À la fin du XVIe siècle, de nombreux réformés en provenance des Pays-Bas méridionaux ont fui vers le nord, essentiellement vers la Hollande. Ils créent des paroisses francophones, 43 au total, d'abord indépendantes des communautés bas-allemandes. D'autres groupes de réfugiés émigrent dans les principautés allemandes ; la communauté la plus importante à cet égard étant établie depuis 1594 à Hanau-sur-le-Main (actuellement : Wallonisch-Niederländische Gemeinde).
Second refuge huguenot
À la fin du XVIIe siècle, à la suite de la révocation de l'édit de Nantes en 1685, beaucoup de huguenots ont fui la France pour les Provinces-Unies et l'Allemagne. De même, ils ont incorporé en grande partie les communautés wallonnes réformées ou ont fondé de nouvelles communautés. Pour cette raison, le nombre d'églises wallonnes a augmenté jusqu'à 80, réparties dans tout le pays, sans compter les églises établies en Allemagne.

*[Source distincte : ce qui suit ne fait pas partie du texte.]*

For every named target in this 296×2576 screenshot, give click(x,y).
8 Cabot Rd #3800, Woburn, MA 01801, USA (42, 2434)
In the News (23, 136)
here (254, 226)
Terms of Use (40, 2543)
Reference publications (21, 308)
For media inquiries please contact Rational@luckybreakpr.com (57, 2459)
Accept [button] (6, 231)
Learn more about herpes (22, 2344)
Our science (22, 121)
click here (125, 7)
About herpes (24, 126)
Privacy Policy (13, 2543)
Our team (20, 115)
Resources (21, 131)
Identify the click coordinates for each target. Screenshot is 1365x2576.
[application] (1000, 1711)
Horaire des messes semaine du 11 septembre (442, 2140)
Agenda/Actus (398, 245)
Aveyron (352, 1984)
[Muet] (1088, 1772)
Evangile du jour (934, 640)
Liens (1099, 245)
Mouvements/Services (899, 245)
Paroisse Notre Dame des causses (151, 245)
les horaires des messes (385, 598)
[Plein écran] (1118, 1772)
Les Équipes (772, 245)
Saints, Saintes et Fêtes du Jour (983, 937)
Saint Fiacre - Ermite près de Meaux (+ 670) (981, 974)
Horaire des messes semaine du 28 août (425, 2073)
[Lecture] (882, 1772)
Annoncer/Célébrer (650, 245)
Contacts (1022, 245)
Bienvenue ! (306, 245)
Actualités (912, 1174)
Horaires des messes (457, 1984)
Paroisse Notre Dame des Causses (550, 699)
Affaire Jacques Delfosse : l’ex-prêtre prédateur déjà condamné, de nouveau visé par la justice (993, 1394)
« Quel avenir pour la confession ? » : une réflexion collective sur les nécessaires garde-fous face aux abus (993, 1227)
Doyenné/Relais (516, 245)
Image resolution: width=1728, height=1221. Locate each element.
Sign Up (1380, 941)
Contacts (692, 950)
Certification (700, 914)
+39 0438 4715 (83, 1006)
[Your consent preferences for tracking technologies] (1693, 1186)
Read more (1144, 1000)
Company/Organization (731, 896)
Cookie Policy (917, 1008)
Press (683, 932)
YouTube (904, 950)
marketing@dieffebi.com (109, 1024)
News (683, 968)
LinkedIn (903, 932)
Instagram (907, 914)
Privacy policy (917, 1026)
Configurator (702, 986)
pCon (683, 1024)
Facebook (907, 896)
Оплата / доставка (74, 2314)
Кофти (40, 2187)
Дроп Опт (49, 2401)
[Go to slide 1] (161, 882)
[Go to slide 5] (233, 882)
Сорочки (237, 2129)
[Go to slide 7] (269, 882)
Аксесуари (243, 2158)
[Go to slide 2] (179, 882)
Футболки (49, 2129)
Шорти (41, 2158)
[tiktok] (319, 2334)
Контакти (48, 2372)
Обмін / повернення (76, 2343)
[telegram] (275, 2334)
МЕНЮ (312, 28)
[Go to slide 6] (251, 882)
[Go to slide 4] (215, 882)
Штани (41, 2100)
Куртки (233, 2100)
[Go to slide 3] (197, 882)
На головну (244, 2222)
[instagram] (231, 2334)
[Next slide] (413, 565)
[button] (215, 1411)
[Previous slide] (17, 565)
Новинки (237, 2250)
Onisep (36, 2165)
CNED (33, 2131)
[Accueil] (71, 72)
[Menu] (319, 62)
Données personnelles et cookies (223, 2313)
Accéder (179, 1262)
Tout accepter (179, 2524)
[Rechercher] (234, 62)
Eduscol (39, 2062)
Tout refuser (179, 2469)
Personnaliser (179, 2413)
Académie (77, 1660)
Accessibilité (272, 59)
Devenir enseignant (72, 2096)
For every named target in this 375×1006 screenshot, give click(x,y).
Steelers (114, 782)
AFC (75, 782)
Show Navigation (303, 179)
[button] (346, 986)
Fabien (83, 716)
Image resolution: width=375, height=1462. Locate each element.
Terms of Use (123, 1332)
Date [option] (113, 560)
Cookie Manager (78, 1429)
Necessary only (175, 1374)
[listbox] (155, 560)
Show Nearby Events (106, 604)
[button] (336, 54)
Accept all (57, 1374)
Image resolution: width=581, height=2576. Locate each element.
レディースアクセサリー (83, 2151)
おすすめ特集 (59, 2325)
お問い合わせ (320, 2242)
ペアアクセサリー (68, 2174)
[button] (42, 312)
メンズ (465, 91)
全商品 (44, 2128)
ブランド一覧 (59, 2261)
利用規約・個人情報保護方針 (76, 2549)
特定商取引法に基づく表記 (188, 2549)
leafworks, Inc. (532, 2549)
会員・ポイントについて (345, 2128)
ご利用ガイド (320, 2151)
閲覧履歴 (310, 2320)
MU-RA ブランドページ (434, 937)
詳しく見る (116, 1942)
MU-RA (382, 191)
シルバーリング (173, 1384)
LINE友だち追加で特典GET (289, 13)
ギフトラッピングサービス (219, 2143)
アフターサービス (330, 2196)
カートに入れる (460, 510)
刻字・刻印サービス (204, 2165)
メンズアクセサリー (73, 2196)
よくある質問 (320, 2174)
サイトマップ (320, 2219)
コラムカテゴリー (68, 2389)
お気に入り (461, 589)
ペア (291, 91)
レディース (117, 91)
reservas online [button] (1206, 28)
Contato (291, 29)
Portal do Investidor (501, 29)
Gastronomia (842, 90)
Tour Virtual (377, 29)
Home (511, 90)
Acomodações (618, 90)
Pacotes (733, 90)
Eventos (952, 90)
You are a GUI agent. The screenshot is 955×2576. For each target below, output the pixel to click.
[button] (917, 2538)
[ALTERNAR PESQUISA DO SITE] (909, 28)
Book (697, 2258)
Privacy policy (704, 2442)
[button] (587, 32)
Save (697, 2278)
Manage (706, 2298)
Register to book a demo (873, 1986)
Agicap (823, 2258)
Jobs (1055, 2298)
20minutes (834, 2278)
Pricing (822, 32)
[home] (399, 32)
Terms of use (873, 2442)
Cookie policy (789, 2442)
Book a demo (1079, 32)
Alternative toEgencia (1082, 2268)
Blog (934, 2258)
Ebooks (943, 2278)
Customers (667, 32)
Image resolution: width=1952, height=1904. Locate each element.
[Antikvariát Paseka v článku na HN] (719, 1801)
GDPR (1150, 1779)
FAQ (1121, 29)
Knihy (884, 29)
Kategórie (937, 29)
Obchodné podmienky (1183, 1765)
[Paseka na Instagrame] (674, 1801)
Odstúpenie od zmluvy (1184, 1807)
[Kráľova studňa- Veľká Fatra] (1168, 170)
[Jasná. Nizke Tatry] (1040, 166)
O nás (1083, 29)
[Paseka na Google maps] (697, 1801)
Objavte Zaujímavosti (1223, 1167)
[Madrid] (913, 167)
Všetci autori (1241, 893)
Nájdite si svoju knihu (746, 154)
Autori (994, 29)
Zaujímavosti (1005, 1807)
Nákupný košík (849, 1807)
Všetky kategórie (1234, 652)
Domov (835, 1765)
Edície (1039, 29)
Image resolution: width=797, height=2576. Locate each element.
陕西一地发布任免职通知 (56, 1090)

Liens entre la famille d'Orange-Nassau et l'Église wallonne
Il y eut très tôt des liens entre la famille d'Orange-Nassau et l'Église wallonne : Louise de Coligny (1555-1620), fille de Gaspard de Coligny et épouse de Guillaume le Taciturne, fréquenta, tout comme son fils Frédéric-Henri, l'Église wallonne de La Haye située dans l'ancienne chapelle la cour au Binnenhof. Maurice de Nassau, autre fils de Guillaume d'Orange, assista aussi régulièrement aux offices de l'église de La Haye.
Sous le stathoudérat de Frédéric-Henri, les liens se resserrèrent encore, notamment à travers la personne d'André Rivet, pasteur de l'église de La Haye mort en 1651. Il fut notamment gouverneur de Guillaume II et joua un rôle important dans le mariage de celui-ci avec Marie Henriette Stuart. Guillaume III, leur fils unique, fut baptisé dans l'église de La Haye.
Les églises wallonnes de la Barrière
Vers la fin de la guerre de Succession d'Espagne, la France signa en 1713 le traité des Barrières avec les Provinces-Unies : ce traité accordait le droit aux Provinces-Unies d'établir des places fortes dans diverses villes des Pays-Bas autrichiens (Charleroi, Furnes, Gand, Menin, Mons, Namur, Tournai et Ypres).
Des églises wallonnes se sont installées dans ces villes à la suite des militaires hollandais. Ces églises ont accueilli de nombreux protestants français venus du Hainaut français ou de Picardie pour faire baptiser leurs enfants ou bénir leur mariage, ce qu'ils ne pouvaient plus faire en France à la suite de la révocation de l'Édit de Nantes. Il ne s'agit pas là d'une émigration mais de visites ponctuelles faites dans ces "églises de la barrière" à l'occasion des grandes fêtes religieuses (notamment Pâques et Pentecôte) ou des événements familiaux (notamment les baptêmes).
Le traité des Barrières fut dénoncé par l'empereur Joseph II en 1781 et le traité de Fontainebleau supprima les garnisons hollandaises en 1785.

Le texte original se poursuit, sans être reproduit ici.